Re: [PATCH v5 0/2] printk: Console owner and waiter logic cleanup

From: Steven Rostedt
Date: Thu Jan 11 2018 - 11:29:17 EST


On Thu, 11 Jan 2018 19:38:45 +0900
Sergey Senozhatsky <sergey.senozhatsky.work@xxxxxxxxx> wrote:

>
> the non-atomic -> atomic context console_sem transfer. we previously
> would have kept the console_sem owner to its non-atomic owner. we now
> will make sure that if printk from atomic context happens then it will
> make it to console_unlock() loop.
> emphasis on O(logbuf) > watchdog_thresh.
>
>
> - if the patch's goal is to bound (not necessarily to watchdog's threshold)
> the amount of time we spend in console_unlock(), then the patch is kinda
> overcomplicated. but no further questions in this case.

It's goal is to keep printk from running amok on a single CPU like it
currently does. This prevents one printk from never ending. And it is
far from complex. It doesn't deal with "offloading". The "handover" is
only done to those that are doing printks. What do you do if all CPUs
are in "critical sections", how would a "handoff to safe" work? Will
the printks never get out? If the machine were to triple fault and
reboot, we lost all of it.

>
> - but if the patch's goal is to bound (to lockup threshold) the amount of
> time spent in console_unlock() in order to avoid lockups [uh, a reason],
> then the patch is rather oversimplified.

It's bound to print all the information that has been added to the
printk buffer. You want to bound it to some "time" and what about the
printks that haven't gotten out yet? Delay them to something else, and
if the machine were to crash in the transfer, we lost all that data.

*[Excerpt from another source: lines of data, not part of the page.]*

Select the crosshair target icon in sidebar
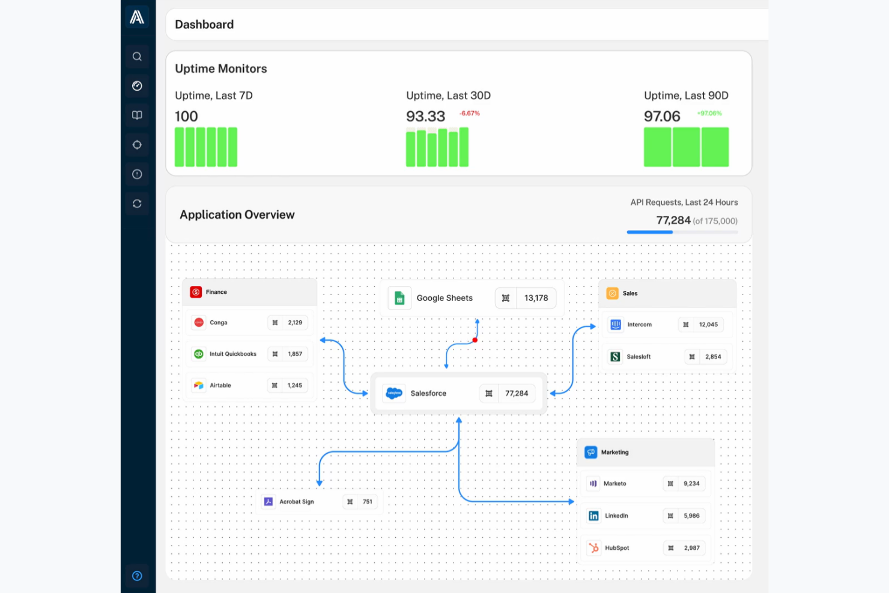The image size is (889, 593). click(x=137, y=144)
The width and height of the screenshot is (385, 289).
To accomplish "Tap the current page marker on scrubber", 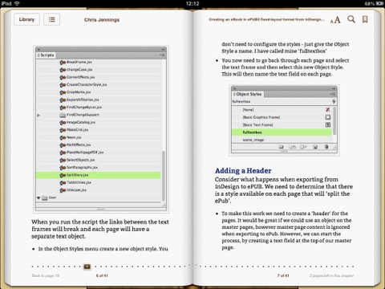I will click(87, 267).
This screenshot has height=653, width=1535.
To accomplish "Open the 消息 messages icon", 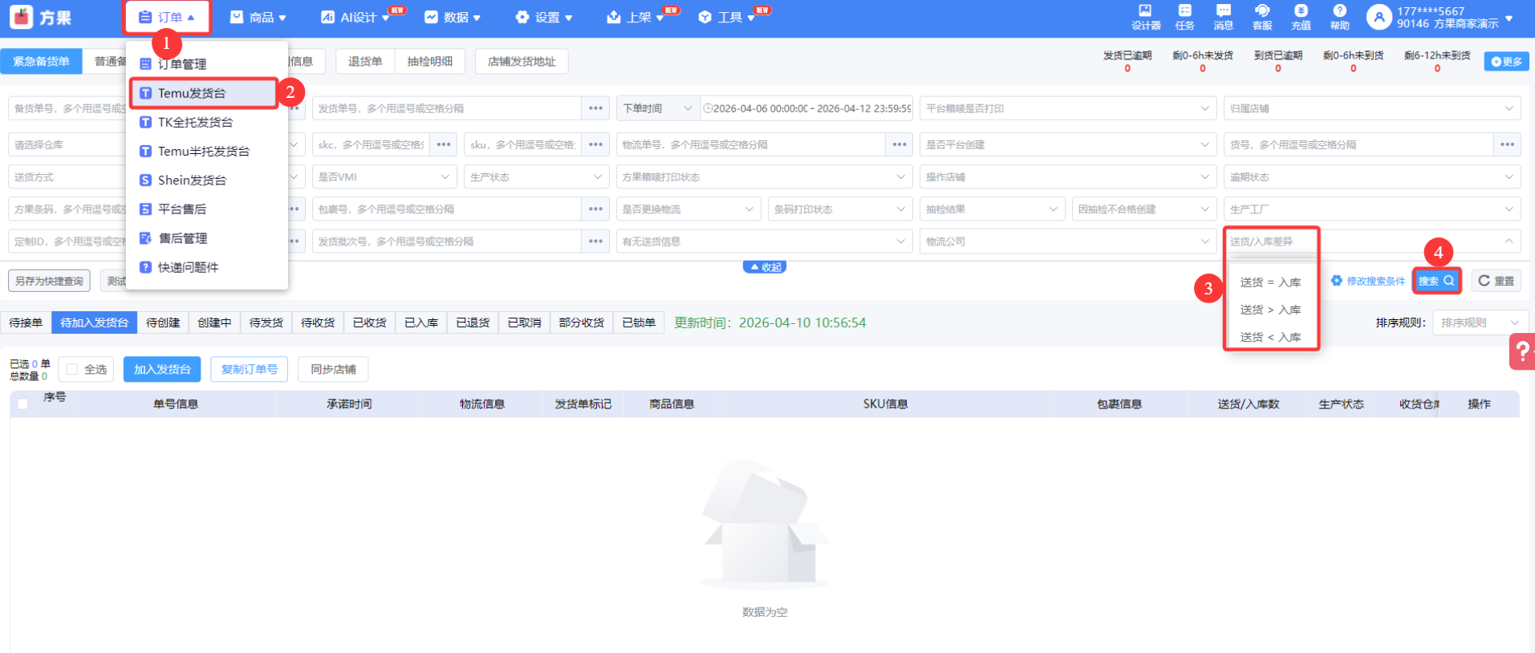I will [1223, 16].
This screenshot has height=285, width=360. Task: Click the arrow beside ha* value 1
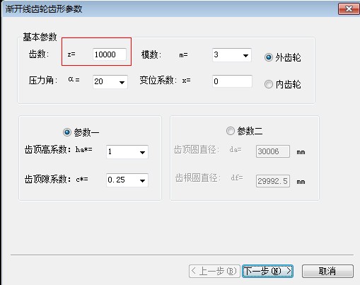[x=142, y=153]
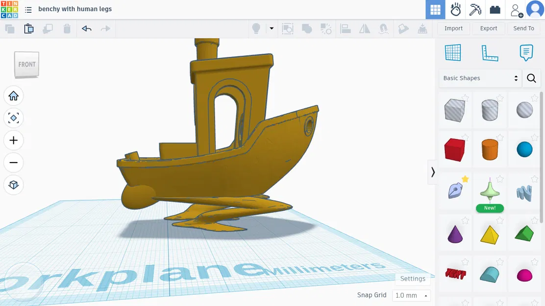Click the Workplane tool icon
Viewport: 545px width, 306px height.
453,52
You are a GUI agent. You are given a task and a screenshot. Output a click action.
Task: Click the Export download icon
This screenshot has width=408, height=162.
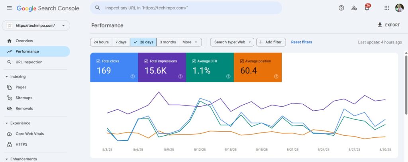pyautogui.click(x=380, y=25)
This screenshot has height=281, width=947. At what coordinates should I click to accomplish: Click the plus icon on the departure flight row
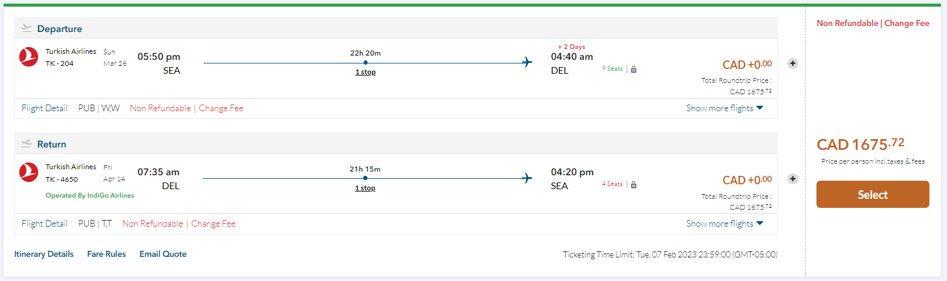793,63
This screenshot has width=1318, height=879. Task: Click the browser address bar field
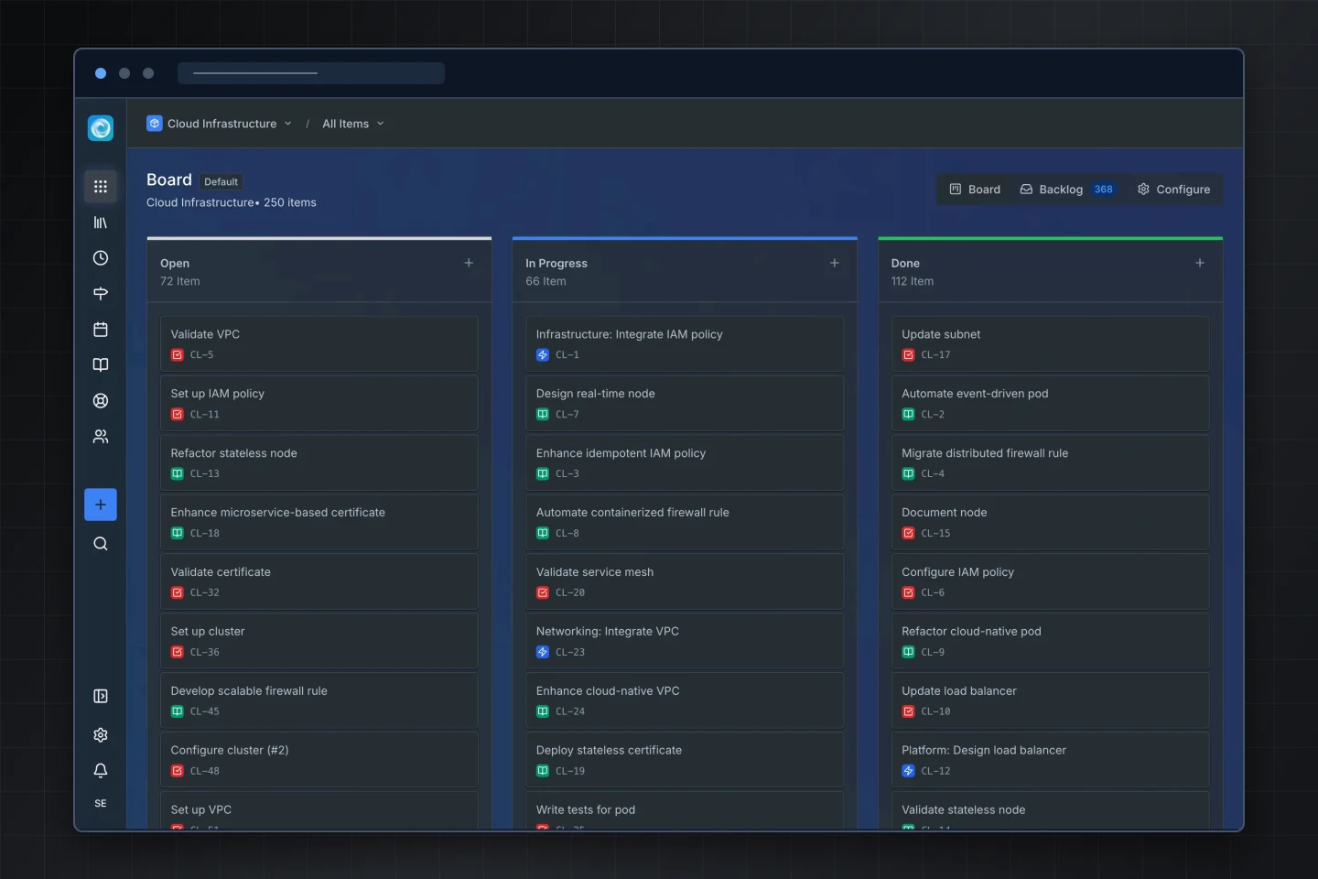tap(311, 73)
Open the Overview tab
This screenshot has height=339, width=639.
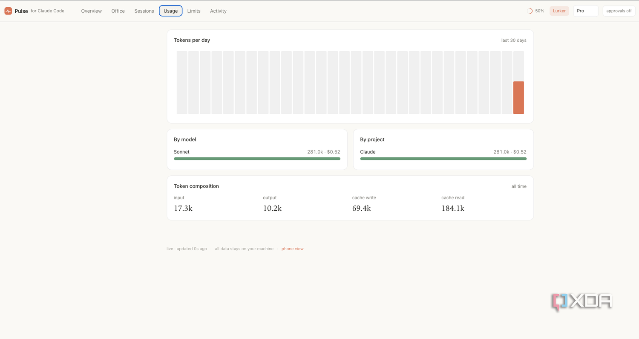click(x=92, y=11)
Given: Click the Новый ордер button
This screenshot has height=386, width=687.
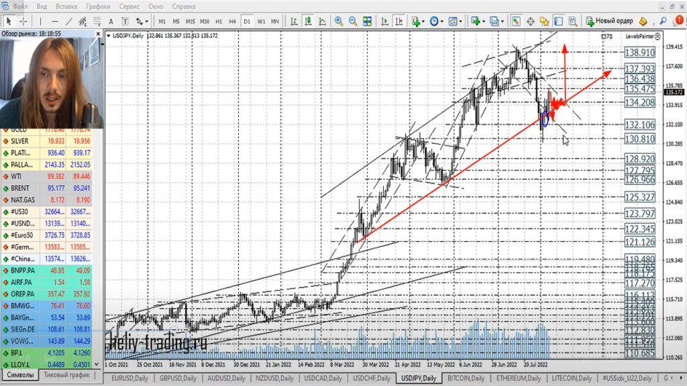Looking at the screenshot, I should (x=609, y=21).
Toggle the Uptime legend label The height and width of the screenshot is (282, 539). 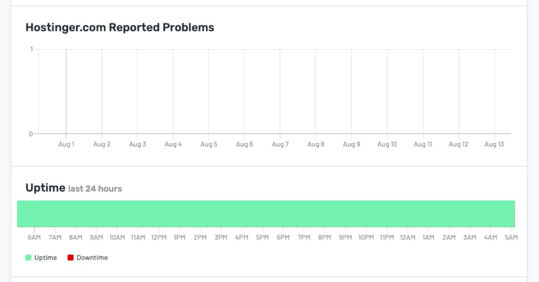point(45,258)
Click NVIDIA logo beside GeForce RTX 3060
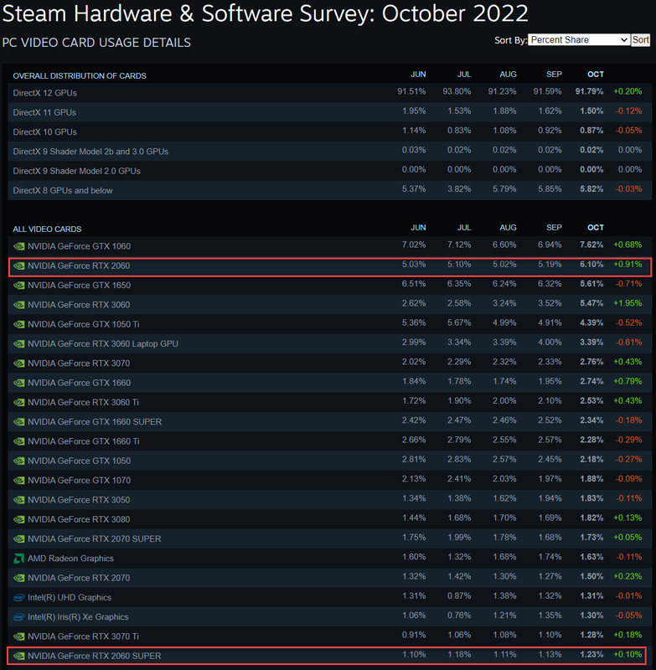The height and width of the screenshot is (670, 656). point(18,305)
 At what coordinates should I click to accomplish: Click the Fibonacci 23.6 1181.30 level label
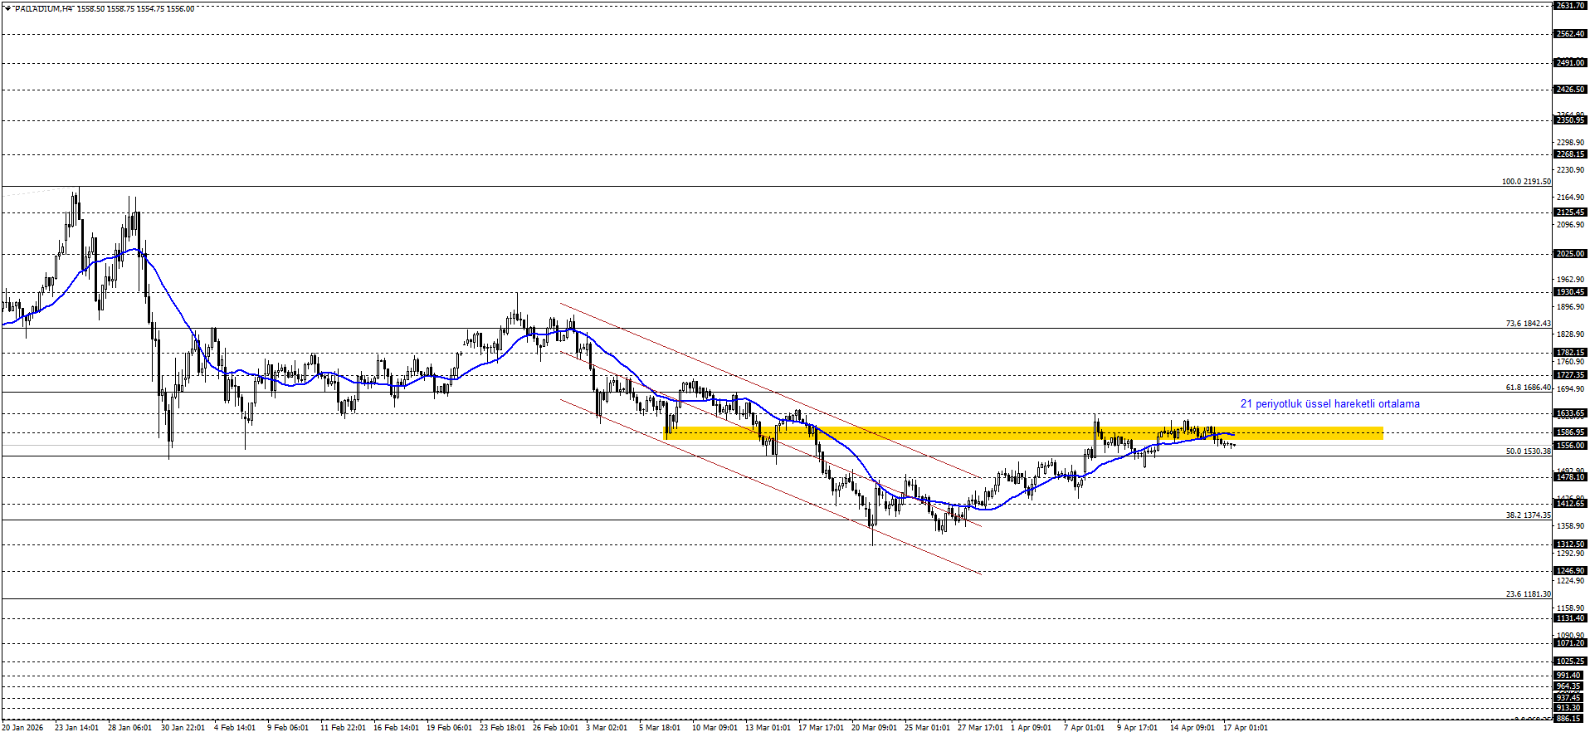tap(1528, 594)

My method, there's really no delay between a hand off. There's always
an active CPU doing printing. It matches the current method which works
well for getting information out. A delayed approach will break that
and that's what people like myself, Peter, Linus and others are worried
about.


>
>
> claiming that for any given A, B, C the following is always true
>
> A * B < C
>
> where
> A is the amount of data to print in the worst case
> B the time call_console_drivers() needs to print a single
> char to all registered and enabled consoles
> C the watchdog's threshold
>
> is not really a step forward.

It's no different than what we have, except that we currently have A
being infinite. My patch makes A no longer infinite, but a constant.
Yes that constant is mutable, but it's still a constant, and
controlled by the user. That to me is definitely a BIG step forward.

>
> and the "last console_sem owner prints all pending messages" rule
> is still there.
>
>
> > Or do you have a system that started to suffer from softlockups
> > with this patchset and did not do this before?
> [..]
> > Do you know about any system where this patch made the softlockup
> > deterministically or statistically more likely, please?
>
> I have explained many, many times why my boards die just like before.
> why would I bother collecting any numbers...

Great, and there's cases that die that my patch solves. Lets add my
patch now since it is orthogonal to an offloading approach and see how
it works, because it would solve issues that I have hit. If you can
show that this isn't good enough we can add another approach. We are
solving two different problems. My patch simply makes one printk() no
longer unbounded. It's a fixed time.

Honestly, I don't see why you are against this patch. It doesn't stop
your work. If this patch isn't enough (but it does fix some issues),
then we can look at adding other approaches. Really, it sounds like you
are afraid of this patch, that it might be good enough for most cases
which would make adding another approach even more difficult.

-- Steve